WHAT IS LIFE COACHING?
The quickening pace of change in our society occurs amid more choice than human beings have ever before confronted. Coaches help people reflect on what matters most, clarify their available options and deliberate which steps lead there. Because coaching only focuses on the future, it’s not like counseling to explore wounds of the past. Yet, coaching and counseling both require strict confidentiality and high trust in the coach’s integrity.
Coaches help motivated people discern, navigate and claim their future, rather than passively awaiting it to unfold. They ask thought-provoking questions, listen deeply and help formulate strategies designed to reach specific goals. Over time, coaching sessions can help track your progress and make any necessary strategic adjustments.
No coach is a good match for everyone, but every well-motivated person can benefit from working with the right coach. Like sports coaches, life coaches strengthen your performance.
- discern what you want most
- identify the steps most likely to lead there
- monitor actions taken, and their effectiveness
- stay positively focused on achieving the future you most deeply desire.
SOME COACHING QUESTIONS
- What sense of direction best guides you and where will it lead?
- Are you realizing your potential?
- How clear are your goals for the future?
- What holds you back or gets in the way?
- Are your most fundamental values present to your daily decisions?
- What would it take to change?
- How can I help?
WHAT BACKGROUND HELPS DAVID COACH?
His diverse career includes complimentary roles of teacher, policy activist, social entrepreneur, philanthropic grant maker, nonprofit developer, and clergy. Each of these had a meaningful sense of purpose and often occurred in a context of constant change. By never repeating the same kind of job, David gained lots of experience navigating purposeful transition.
In 2006, David chose to leave a comfortable Fort Lauderdale job for the role of Social Justice Pastor at Saint Mark’s (Episcopal) Cathedral in Seattle. He could not have known it was on the cusp of profound leadership transition. During the next 7 years, he coached many people who sought help navigating life’s transitions from this cathedral’s priest of continuity during a period of major staff turnover.
Everyone has transitions! In 2013, after leaving Saint Mark’s, David narrowly survived a traumatic scooter collision which ‘gifted’ him with two years of focus on healing well. Using coaches of his own during this period of recovery has drawn him deeper into professional coaching.

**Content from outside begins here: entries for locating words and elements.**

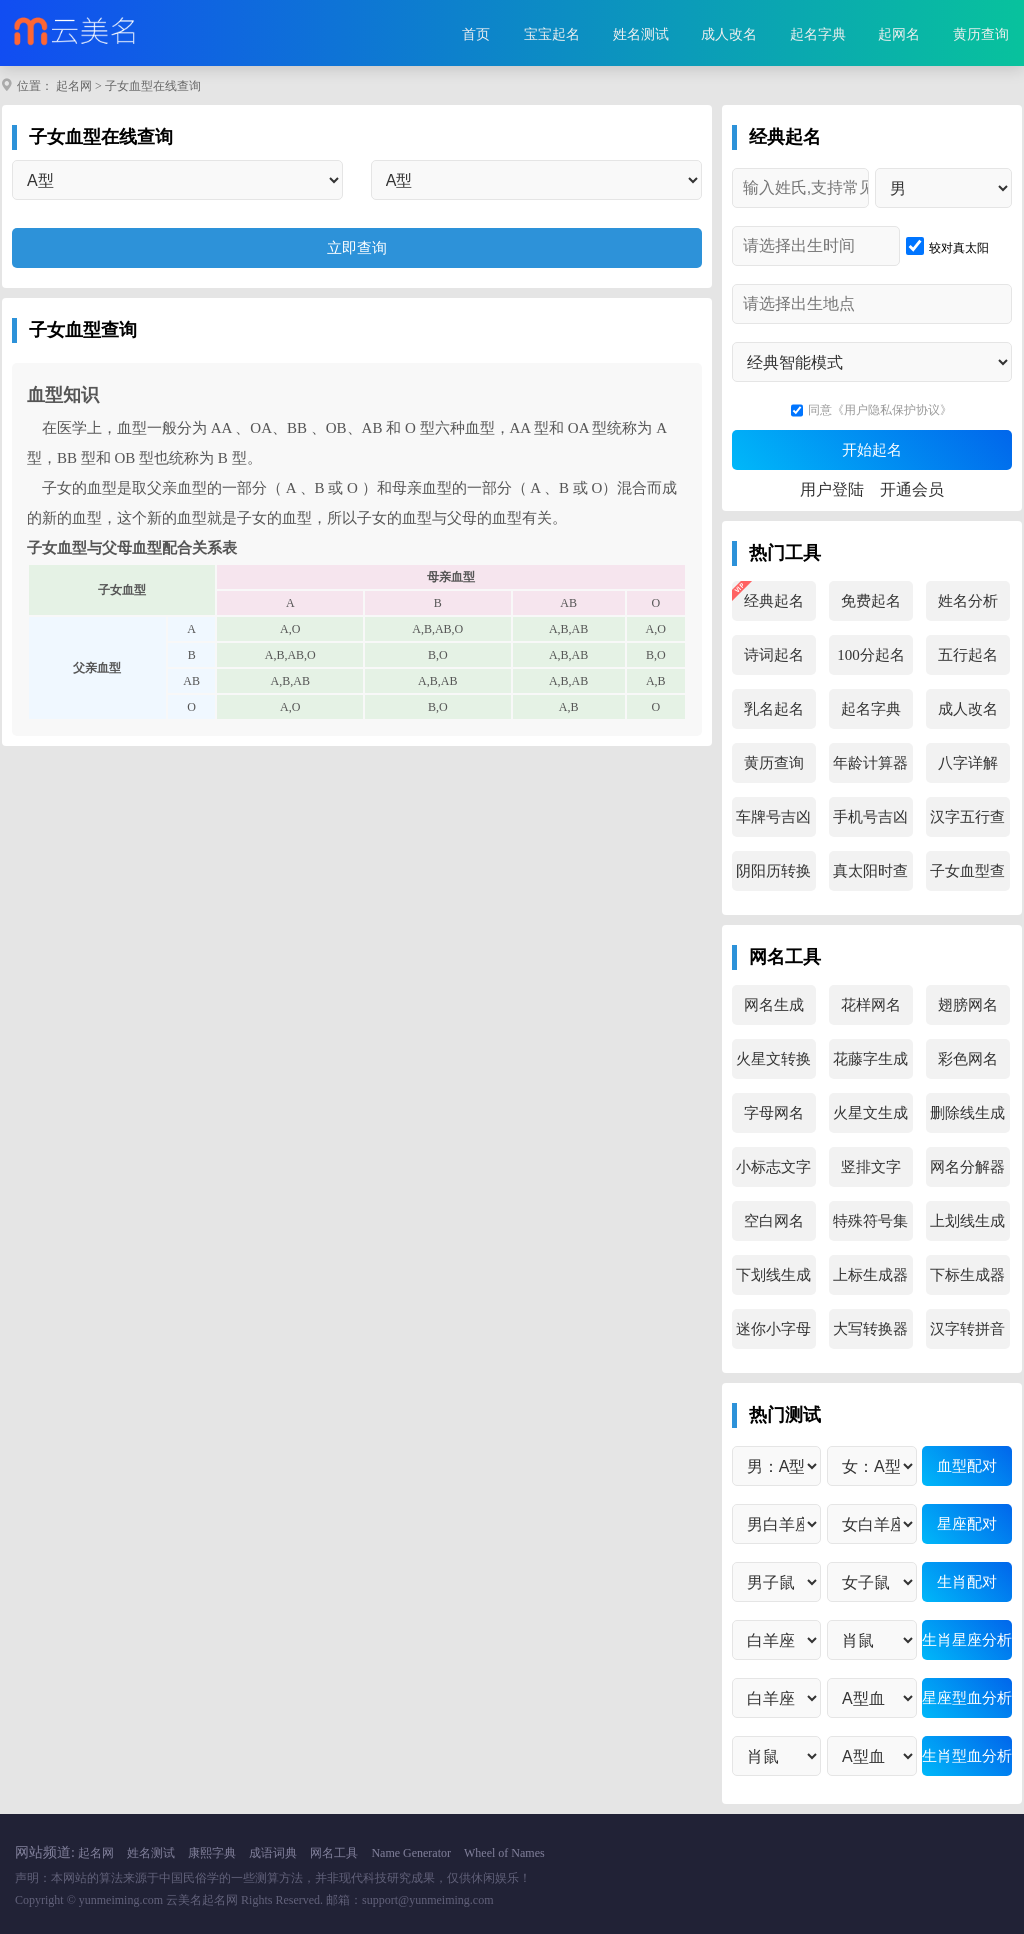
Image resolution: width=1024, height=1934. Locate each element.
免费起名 (871, 601)
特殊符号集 (870, 1221)
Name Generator (411, 1853)
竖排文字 (871, 1167)
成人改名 (729, 34)
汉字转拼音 (967, 1329)
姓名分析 (968, 601)
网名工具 (334, 1853)
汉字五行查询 (967, 823)
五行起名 (968, 655)
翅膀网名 (968, 1005)
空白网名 (774, 1221)
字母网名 (774, 1113)
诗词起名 (774, 655)
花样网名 (871, 1005)
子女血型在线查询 (153, 86)
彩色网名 (968, 1059)
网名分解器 (967, 1167)
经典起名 (774, 601)
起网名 (899, 34)
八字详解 (968, 763)
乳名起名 (774, 709)
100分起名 (871, 655)
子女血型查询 (967, 877)
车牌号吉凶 (773, 817)
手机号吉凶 (870, 817)
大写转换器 (870, 1329)
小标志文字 (773, 1167)
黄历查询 (981, 34)
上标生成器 (870, 1275)
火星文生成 (870, 1113)
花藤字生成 (870, 1059)
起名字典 (818, 34)
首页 (476, 34)
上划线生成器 (967, 1227)
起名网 (74, 86)
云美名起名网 (202, 1900)
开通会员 (912, 489)
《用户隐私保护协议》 (892, 410)
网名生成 (774, 1005)
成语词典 (273, 1853)
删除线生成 (967, 1113)
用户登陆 (832, 489)
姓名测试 (641, 34)
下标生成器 (967, 1275)
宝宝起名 (552, 34)
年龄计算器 (870, 763)
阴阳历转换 (773, 871)
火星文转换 (773, 1059)
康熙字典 (212, 1853)
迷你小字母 (773, 1329)
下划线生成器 (773, 1281)
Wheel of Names (504, 1853)
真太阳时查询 (870, 877)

HOW DOES A COACHING RELATIONSHIP BEGIN?
An initial session seeks to map what landscape of change you are traversing – and the outcomes you desire! It helps set some specific goals, and considers when and how to meet (e.g., in person, by phone, Skype, etc.). If David thinks he can help, he’ll offer a written contract that includes goals and terms for a limited series of meetings. The initial session is exploratory and without obligation on the part of either party, so it’s free. After completing an initial contract, the agreement might – or might not – be renewed with a fresh set of goals.